== Excerpted text ==
Segment Open

How come all of us who just got home from our first time away, at college, are all so completely unhappy to be back? Seriously. I'm feeling the same way too -- much more upset and stressed, and my sleeping habits are getting even more screwed up, to the extent where I'm pretty sure I've spent more time asleep than awake over the last several days. Part of it's probably the normal Christmas stress, shopping and crowds and money and plans and obligations and everything, acting on me and everyone around me as well. For me, I think there's three big places this is coming from. One, being reminded again of all the places I've always messed up, everything I spent high school arguing with my parents about (keeping my room clean, getting my license, dealing with my grandparents) -- I feel like I'm almost expected to solve all this crap that's been hanging around for years in the space of two weeks, as well as deal with all the Christmas stuff, and what happened to going home over vacation to relax? And at the same time there's the whole temporary loss of independence: I can't just randomly decide to go places anymore, there's no T at home and there's not a lot worth walking to in fifteen degree weather; I don't decide when and where and what I want to eat; all that stuff I learned to take for granted awfully quickly. And then there's the obvious not seeing all my college friends for a while -- we'll pause here for everyone to go "awwwwwwwww". ... Okay, got that out of your system? Yeah. So, for those of you who forged through this entire paragraph: think that about sums it up, or are there other factors I'm forgetting about?

(A disclaimer, for family members who may be reading this: I love you all to death, I'm glad to spend time with you, please don't kick me out. It's really not your fault, I think it's just one of those pesky growing-up things. You know?)

In other news, everyone else was doing it. [meme!] )

hm.

Dec. 15th, 2004 11:57 pm
godream: (lamp)
So here's an interesting question: if I'm having this much trouble concentrating on multivar calc now for fifteen minutes, how the heck am I going to take a three-hour test on the stuff?

ETA, post-test: Okay, I think that test just absolutely murdered me, but I'm *not* *sure* and that's what's really killing me...

whee!

Dec. 14th, 2004 02:00 am
godream: (help! monarchists!)

Segment Closed

== Problem 1 ==
Answer from the blog posts about coming home after a first college term:
(a) Which three things did the writer spend high school arguing with their parents about?
(b) What subject is the writer struggling to concentrate on before a three-hour test?
(c) How cold does the writer say it is at home?
== Problem 2 ==
Please write the next part of the blog posts about coming home after a first college term, starting with the body of the final post dated Dec. 14th, 2004.

Stored items
Segment Open

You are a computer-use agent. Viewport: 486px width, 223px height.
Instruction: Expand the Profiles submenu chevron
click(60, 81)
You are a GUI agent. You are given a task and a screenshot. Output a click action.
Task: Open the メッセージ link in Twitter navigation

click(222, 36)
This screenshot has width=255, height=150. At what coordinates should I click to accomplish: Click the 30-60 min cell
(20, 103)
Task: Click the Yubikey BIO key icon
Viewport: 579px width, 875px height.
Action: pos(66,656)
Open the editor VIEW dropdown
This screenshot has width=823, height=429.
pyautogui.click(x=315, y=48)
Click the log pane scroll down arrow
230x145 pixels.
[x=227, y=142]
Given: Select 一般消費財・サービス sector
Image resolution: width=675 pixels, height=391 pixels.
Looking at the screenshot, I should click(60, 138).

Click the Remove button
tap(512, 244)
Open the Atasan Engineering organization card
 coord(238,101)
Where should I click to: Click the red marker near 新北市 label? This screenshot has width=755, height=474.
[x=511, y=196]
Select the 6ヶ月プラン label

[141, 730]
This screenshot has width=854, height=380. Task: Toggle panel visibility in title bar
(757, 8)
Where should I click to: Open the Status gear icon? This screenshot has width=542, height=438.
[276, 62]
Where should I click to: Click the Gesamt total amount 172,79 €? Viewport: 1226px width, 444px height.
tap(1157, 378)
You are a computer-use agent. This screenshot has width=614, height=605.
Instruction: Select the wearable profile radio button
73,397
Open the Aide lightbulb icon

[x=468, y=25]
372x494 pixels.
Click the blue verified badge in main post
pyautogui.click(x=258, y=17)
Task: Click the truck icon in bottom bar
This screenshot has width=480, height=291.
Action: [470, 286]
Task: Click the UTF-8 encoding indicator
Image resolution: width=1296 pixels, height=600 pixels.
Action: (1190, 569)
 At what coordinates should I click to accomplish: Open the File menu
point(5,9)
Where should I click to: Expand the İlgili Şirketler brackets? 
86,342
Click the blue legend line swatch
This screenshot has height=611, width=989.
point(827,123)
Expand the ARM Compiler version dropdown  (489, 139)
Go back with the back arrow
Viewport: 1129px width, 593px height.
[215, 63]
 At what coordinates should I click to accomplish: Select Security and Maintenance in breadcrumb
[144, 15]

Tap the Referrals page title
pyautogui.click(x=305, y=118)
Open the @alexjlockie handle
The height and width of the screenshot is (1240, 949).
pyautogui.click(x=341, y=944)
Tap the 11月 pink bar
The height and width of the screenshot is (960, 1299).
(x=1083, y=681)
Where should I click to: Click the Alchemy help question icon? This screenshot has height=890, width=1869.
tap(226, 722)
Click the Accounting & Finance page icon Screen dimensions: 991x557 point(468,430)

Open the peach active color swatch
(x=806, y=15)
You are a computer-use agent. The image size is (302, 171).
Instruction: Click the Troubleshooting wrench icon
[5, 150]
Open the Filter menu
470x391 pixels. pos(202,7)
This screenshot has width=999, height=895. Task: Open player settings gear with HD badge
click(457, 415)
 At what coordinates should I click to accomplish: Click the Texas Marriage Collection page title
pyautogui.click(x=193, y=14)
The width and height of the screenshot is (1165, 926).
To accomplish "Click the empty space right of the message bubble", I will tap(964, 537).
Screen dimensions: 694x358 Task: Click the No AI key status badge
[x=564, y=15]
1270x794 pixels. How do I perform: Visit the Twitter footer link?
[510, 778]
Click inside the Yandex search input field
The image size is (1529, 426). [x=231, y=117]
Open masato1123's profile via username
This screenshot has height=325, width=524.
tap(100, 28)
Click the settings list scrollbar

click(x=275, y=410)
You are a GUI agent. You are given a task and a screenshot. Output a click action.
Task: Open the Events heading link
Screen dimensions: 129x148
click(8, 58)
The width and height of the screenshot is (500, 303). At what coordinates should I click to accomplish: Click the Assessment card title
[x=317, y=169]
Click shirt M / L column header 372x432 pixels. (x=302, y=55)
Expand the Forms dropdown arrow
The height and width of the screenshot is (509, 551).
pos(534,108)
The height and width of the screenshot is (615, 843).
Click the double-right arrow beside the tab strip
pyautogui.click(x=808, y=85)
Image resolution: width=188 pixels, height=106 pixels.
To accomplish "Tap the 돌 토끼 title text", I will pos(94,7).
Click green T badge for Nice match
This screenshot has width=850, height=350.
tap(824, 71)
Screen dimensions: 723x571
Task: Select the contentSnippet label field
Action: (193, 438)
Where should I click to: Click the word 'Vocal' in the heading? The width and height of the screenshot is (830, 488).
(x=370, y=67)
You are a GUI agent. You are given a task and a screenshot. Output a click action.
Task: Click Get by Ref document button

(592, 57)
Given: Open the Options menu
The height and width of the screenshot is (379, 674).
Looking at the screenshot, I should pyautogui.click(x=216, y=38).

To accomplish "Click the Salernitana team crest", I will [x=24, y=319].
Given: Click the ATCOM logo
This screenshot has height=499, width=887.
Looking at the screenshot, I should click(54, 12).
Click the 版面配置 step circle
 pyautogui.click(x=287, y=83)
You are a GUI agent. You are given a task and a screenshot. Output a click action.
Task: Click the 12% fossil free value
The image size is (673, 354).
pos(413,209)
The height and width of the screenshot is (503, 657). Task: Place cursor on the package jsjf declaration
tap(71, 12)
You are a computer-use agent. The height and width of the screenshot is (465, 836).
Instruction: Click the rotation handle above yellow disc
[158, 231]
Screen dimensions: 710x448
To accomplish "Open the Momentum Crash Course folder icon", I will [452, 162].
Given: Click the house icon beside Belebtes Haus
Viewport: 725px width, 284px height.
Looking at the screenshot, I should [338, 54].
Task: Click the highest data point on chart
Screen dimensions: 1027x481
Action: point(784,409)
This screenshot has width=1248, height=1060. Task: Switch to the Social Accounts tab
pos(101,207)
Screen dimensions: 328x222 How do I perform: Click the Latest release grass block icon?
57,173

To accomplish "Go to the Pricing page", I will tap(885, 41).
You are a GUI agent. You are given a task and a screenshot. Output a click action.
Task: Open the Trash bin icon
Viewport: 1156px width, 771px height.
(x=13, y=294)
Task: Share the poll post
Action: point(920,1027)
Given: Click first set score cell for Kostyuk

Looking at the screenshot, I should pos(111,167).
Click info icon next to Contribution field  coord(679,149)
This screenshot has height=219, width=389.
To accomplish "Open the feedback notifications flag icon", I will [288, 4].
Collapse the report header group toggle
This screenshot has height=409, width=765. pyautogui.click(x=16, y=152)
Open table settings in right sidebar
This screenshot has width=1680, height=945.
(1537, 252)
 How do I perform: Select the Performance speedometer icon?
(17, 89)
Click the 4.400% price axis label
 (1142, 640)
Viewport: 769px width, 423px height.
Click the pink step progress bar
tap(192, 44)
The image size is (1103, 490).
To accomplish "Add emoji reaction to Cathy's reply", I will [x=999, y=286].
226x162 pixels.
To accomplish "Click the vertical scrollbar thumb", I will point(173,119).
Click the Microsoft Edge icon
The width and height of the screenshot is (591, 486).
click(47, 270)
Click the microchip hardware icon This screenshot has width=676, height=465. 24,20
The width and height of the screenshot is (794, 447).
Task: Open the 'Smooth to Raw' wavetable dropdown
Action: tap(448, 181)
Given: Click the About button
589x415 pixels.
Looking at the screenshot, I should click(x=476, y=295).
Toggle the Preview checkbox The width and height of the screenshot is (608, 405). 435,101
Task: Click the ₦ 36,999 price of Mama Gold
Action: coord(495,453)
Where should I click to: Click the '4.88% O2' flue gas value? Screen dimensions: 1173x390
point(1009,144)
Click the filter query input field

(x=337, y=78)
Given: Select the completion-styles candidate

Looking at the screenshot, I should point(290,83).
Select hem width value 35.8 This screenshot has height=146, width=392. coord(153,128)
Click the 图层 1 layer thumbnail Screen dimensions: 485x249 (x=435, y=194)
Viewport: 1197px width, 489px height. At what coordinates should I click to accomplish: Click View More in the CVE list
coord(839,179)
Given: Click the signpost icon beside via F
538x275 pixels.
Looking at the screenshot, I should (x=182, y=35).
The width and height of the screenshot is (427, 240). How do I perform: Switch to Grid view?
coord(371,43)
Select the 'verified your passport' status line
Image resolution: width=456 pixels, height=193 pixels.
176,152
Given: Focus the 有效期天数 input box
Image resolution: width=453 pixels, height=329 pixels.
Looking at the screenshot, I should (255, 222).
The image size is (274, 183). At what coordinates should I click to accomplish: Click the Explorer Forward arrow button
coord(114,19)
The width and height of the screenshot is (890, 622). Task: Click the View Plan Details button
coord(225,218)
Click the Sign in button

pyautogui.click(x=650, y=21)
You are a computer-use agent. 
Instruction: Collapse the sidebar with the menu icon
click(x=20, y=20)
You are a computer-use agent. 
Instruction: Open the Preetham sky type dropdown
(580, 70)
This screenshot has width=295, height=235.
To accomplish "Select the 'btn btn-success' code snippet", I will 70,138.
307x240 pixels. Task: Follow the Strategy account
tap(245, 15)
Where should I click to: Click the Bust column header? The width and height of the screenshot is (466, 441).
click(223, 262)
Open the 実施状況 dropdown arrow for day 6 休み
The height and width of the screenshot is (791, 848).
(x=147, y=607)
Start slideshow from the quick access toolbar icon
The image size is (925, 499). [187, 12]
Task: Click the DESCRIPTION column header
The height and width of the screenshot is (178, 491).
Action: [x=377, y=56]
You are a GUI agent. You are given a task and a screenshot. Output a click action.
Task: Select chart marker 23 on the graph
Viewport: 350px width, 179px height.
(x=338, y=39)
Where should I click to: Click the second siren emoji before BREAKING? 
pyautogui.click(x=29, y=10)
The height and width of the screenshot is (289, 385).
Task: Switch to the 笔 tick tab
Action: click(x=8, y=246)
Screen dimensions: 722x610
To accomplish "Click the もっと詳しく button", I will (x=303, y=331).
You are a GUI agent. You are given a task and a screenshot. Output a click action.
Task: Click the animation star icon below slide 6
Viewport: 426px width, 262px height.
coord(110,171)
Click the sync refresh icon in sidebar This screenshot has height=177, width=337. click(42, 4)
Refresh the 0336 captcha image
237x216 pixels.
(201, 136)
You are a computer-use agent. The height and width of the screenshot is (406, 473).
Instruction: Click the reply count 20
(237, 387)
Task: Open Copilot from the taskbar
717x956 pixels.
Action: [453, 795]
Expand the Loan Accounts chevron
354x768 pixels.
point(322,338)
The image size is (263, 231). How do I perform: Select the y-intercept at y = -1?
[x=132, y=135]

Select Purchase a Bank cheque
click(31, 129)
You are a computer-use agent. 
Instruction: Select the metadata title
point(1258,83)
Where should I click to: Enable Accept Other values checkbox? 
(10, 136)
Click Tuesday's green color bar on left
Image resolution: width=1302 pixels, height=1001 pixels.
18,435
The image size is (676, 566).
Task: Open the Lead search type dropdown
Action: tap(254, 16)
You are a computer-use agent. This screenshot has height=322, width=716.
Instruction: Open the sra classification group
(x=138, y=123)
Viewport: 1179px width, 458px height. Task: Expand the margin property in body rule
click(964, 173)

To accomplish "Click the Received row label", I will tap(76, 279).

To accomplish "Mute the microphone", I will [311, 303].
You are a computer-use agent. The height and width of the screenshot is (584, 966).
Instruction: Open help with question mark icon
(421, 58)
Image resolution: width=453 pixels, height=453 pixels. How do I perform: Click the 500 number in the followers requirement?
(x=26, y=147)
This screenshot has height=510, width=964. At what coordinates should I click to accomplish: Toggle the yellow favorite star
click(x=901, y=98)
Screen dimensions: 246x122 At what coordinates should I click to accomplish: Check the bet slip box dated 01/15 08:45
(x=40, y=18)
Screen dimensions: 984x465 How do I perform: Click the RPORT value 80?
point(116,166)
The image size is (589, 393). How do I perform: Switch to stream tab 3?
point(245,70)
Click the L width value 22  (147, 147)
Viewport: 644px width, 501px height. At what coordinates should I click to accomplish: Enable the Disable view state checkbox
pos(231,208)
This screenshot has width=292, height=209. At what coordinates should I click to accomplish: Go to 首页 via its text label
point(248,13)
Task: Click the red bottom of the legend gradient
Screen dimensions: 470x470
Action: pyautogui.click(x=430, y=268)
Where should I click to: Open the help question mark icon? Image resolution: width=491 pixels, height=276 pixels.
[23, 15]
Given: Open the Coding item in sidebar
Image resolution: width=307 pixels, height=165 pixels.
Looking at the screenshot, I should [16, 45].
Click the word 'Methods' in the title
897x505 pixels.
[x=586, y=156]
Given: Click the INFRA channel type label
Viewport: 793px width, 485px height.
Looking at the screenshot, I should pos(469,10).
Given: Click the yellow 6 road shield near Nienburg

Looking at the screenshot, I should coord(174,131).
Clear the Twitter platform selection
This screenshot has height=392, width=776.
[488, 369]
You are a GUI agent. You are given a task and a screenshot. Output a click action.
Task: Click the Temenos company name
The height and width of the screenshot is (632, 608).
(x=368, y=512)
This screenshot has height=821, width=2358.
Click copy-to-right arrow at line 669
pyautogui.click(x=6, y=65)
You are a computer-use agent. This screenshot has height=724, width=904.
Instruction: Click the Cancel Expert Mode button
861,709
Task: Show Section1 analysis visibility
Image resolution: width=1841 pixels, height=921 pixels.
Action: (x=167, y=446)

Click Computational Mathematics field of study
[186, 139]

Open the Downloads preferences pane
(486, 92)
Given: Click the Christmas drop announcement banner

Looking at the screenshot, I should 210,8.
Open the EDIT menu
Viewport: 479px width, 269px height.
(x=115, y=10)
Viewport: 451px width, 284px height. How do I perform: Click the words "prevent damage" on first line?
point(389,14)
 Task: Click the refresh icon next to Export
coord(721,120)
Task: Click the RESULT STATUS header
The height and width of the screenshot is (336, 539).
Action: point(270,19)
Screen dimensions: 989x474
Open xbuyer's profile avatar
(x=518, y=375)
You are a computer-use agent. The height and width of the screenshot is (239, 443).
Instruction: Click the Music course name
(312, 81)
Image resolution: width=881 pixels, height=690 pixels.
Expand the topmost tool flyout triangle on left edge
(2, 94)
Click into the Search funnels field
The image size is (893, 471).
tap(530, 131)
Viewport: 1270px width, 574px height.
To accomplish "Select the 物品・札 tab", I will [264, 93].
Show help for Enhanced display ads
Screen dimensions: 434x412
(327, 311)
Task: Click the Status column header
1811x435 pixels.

Segment Closed

== Final answer 1 ==
(a) Keeping their room clean, getting their license, and dealing with their grandparents.
(b) Multivar calc.
(c) Fifteen degrees.

== Final answer 2 ==
Figured out UROP stuff, mostly. Registered for classes in spring and 8.20 over IAP, which should be interesting even if it totally murders me in every way. (Hey, that's what pass/no record is for, right?) Studied 18.02 some and 8.01 more, have a vague superficial understanding of what thermo stuff we need to know. Calculated minimum grade on final needed for me to pass 3.091, which really wasn't motivational at all. Yay for getting stuff done! I should get some sleep now though, probably, seeing as I have a final in seven hours... wish me luck. :)

pieces.

Dec. 13th, 2004 12:36 am
godream: (Default)
Note to self: do not ever, ever try to make meringues without a mixer again. (An hour and a half and an aching wrist and i ended up with little flat meringue disks, but they taste okay.)

Have been feeling horribly jealous of friends lately, about stupid things mostly, which is a really ugly thing and I need to try to cut it out.

I went to visit a friend staying at the medical center and I think she ended up cheering me up as much or more so than vice-versa.

I have exams on Tuesday, Wednesday and Thursday. I should be studying or sleeping but I'm not.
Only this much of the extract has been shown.